SOCIETÀ

COP27: la scienza ha parlato, la politica non ha risposto

Già da tempo, per una buona fetta della popolazione mondiale la crisi climatica non è più un mero esercizio di immaginazione su come potrebbe diventare la vita sulla Terra in un futuro più o meno remoto, ma un’angosciosa realtà costellata di eventi meteorologici estremi, temperature tanto alte da rendere inabitabili intere regioni, raccolti agricoli sempre più scarsi, mancanza cronica d’acqua.

È in risposta a questa rapida trasformazione di un orizzonte futuro nella realtà del presente che la discussione politica sul cambiamento climatico si è spostata, in una certa misura, dal dibattito sulla mitigazione a quello sull’adattamento.
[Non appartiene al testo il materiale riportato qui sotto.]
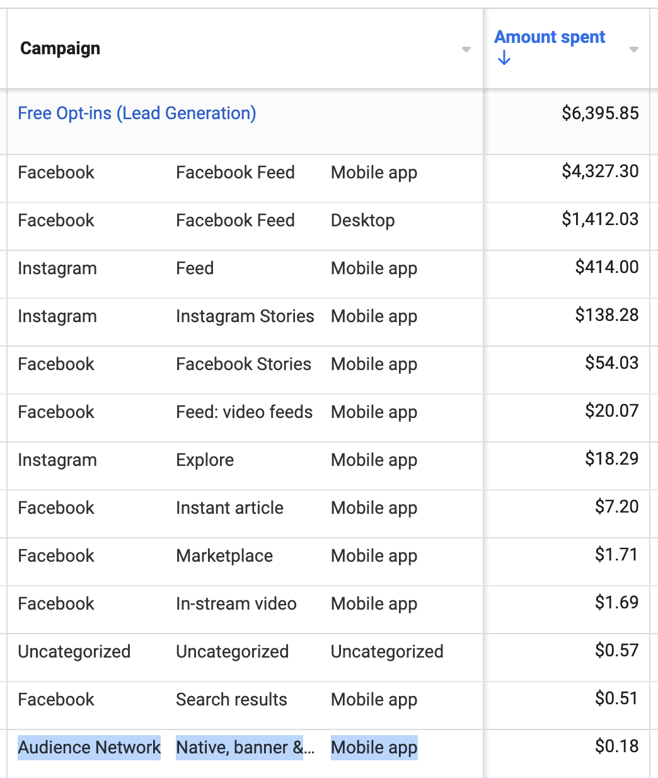Click the In-stream video placement cell

[236, 603]
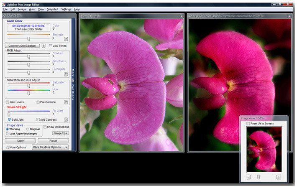Uncheck the Soft Light checkbox

9,120
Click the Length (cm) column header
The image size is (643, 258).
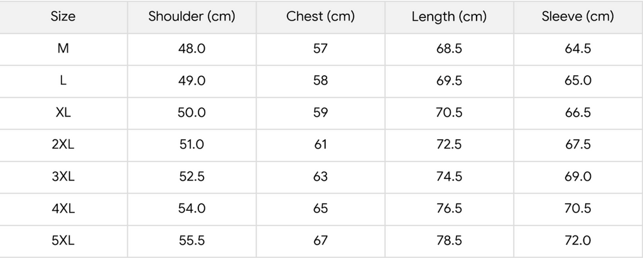point(449,17)
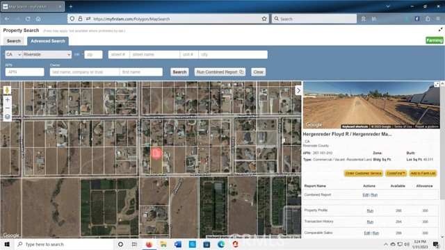445x250 pixels.
Task: Click the Run Combined Report button
Action: [x=220, y=72]
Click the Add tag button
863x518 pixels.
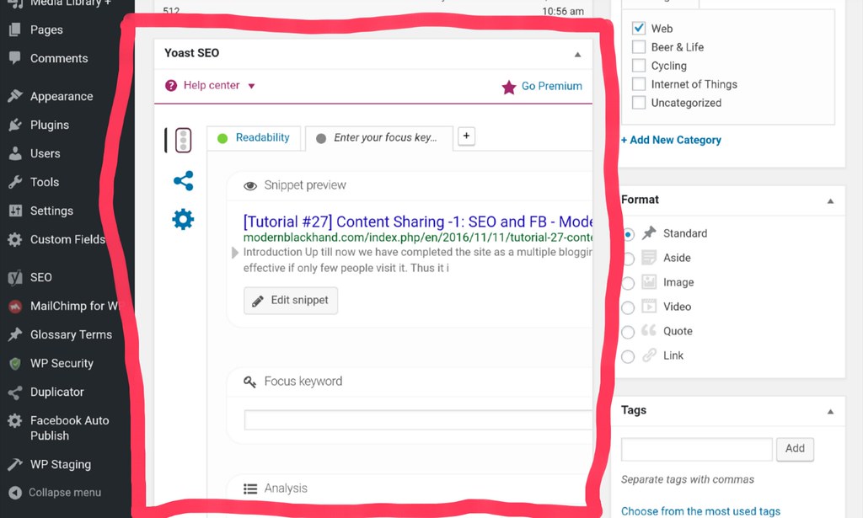[794, 449]
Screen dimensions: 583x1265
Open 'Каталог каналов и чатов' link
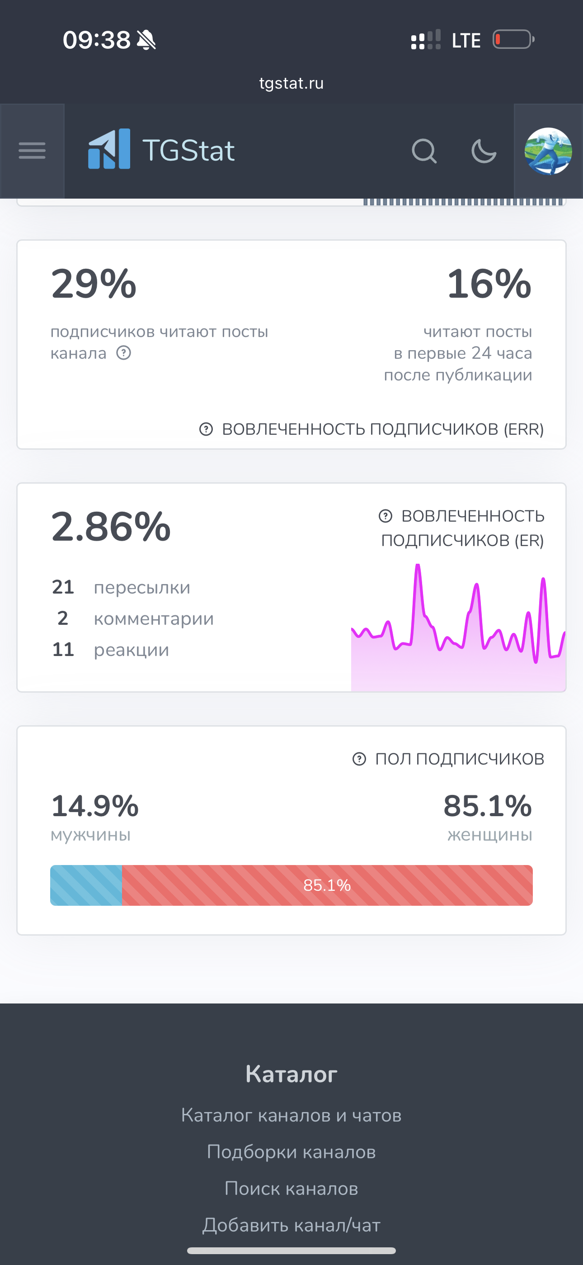[292, 1116]
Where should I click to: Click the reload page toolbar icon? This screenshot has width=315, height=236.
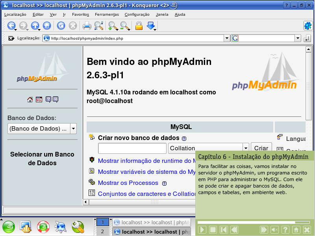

Eppure, come hanno sottolineato alcuni importanti scienziati nell’ultima edizione del rapporto annuale 10 New Insights in Climate Science, curato dalle associazioni FutureEarth, The Earth League e dal World Climate Research Programme della WMO (World Meteorological Organization), in molti casi neanche l’adattamento è ormai una strada praticabile. Per paesi come il Pakistan, che la scorsa estate ha visto circa un terzo del proprio territorio inondato a causa di piogge dalle proporzioni catastrofiche, l’unica risposta possibile alla crisi climatica è quella di far fronte alle perdite e ai danni subiti.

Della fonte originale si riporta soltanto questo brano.